D’autres témoignages font état d’attaques délibérées contre des civils, comme ce vieil homme palestinien abattu par un soldat israélien alors qu’il ne représentait apparemment aucun danger. Des troupes avaient été prises pour cibles quelques heures avant, et les soldats étaient apparemment sur les nerfs. L’armée avait aussi fait la liste des bâtiments sensibles, comme des écoles de l’ONU par exemple, à ne pas viser, sauf accord préalable du haut commandement. Mais la provenance des tirs des combattants palestiniens n’était pas toujours claire. « Au final, on bombardait tout », raconte un commandant d’infanterie. Les témoignages montrent que les distinctions entre ennemis combattants et civils, le principe de proportionnalité et de précaution, ont été largement brouillées.

« Si nous n’agissons pas pour mettre fin à cette tonte perpétuelle du gazon, en Cisjordanie et à Gaza, il ne pourra y avoir que davantage de morts et de destructions des deux côtés. Seul un combat politique déterminé à faire cesser ce contrôle est susceptible d’empêcher la prochaine guerre et d’apporter tranquillité et bien-être aux peuples de la région. Seule la liberté des Palestiniens peut garantir la liberté et la sécurité des Israéliens », déclarait Yehuda Shaul, vétéran et cofondateur de l’ONG dans les colonnes du Monde.

« Ce travail soulève le soupçon dérangeant de violations des lois humanitaires, explique l’avocat Michael Sfard, qui conseille l’ONG depuis dix ans.
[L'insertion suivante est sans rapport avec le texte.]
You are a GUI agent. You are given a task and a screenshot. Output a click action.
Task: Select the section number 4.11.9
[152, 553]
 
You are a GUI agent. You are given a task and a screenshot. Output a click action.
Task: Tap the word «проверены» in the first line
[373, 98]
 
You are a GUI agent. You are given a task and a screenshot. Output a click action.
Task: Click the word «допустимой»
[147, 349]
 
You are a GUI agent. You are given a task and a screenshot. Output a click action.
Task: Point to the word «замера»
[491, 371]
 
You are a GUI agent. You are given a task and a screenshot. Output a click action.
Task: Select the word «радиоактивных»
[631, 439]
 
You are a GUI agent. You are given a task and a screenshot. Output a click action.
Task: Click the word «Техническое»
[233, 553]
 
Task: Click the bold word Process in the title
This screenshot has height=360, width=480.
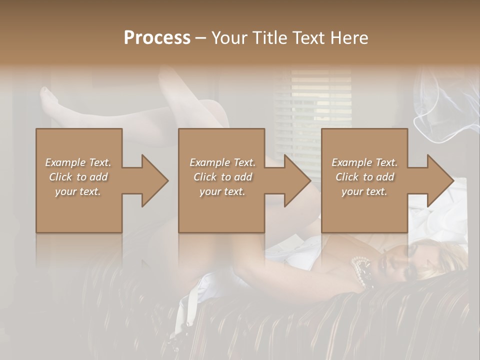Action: (157, 38)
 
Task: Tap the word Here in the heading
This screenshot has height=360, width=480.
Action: (350, 38)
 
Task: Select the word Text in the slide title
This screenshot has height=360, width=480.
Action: (310, 38)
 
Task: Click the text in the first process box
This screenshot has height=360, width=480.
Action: (78, 177)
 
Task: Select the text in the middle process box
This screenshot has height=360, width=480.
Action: (222, 177)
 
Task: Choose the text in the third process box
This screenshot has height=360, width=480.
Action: (364, 177)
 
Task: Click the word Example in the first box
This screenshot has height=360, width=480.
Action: (66, 162)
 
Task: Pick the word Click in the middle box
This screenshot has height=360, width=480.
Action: (204, 177)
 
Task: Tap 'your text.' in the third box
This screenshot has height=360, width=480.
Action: (364, 192)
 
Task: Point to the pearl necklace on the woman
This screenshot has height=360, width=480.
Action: (363, 270)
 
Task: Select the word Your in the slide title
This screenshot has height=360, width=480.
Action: (228, 38)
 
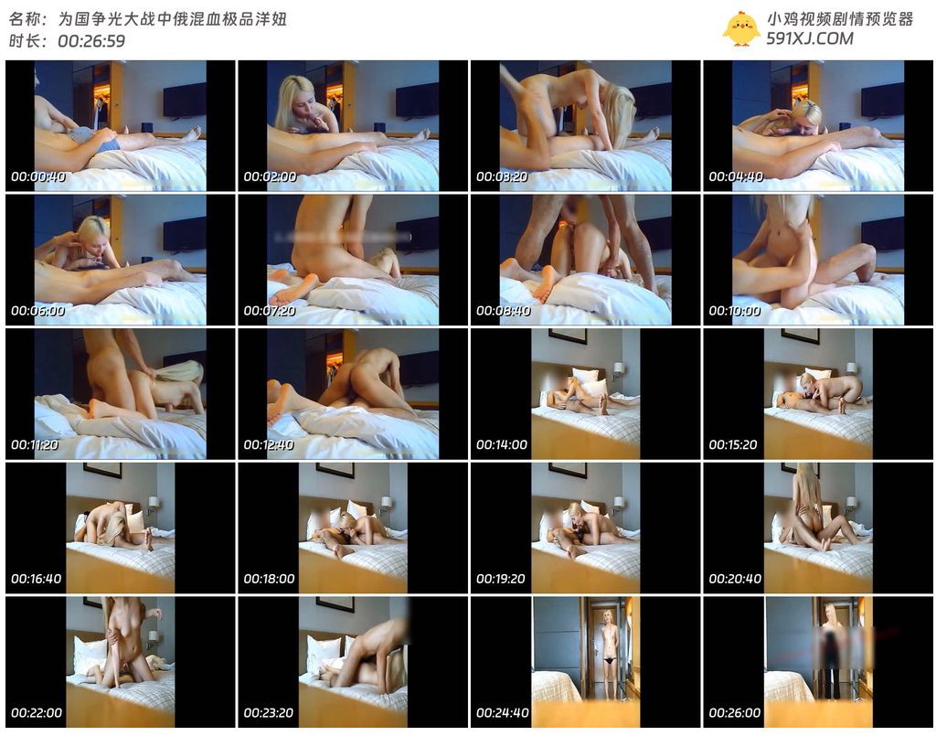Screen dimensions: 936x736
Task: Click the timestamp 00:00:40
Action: tap(38, 176)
J’espère qu’il y aura un débat, mais j’ai peur qu’on parle plus du messager que du message. » « Ce qu’il ressort de ces témoignages, c’est un échec éthique énorme de la part de l’armée israélienne », déclare Yuli Novak, le directeur de Breaking The Silence, qui réclame une enquête indépendante.

Dans un communiqué, l’armée se dite prête à « examiner toute plainte crédible », mais affirme ne pas avoir eu accès aux témoignages de l’ONG, avant publication. Or, Breaking the Silence vient de rendre public un mail envoyé le 23 avril dernier au chef de l’état-major israélien, Gadi Eizenkot. Visiblement, l’ONG voulait présenter ce recueil à l’armée en amont de sa publication. « Nous nous adressons à vous avant la publication des témoignages, en raison de la sévérité et du tableau systématique troublant qui en ressort », peut-on lire. Selon l’ONG, ce mail est resté sans réponse.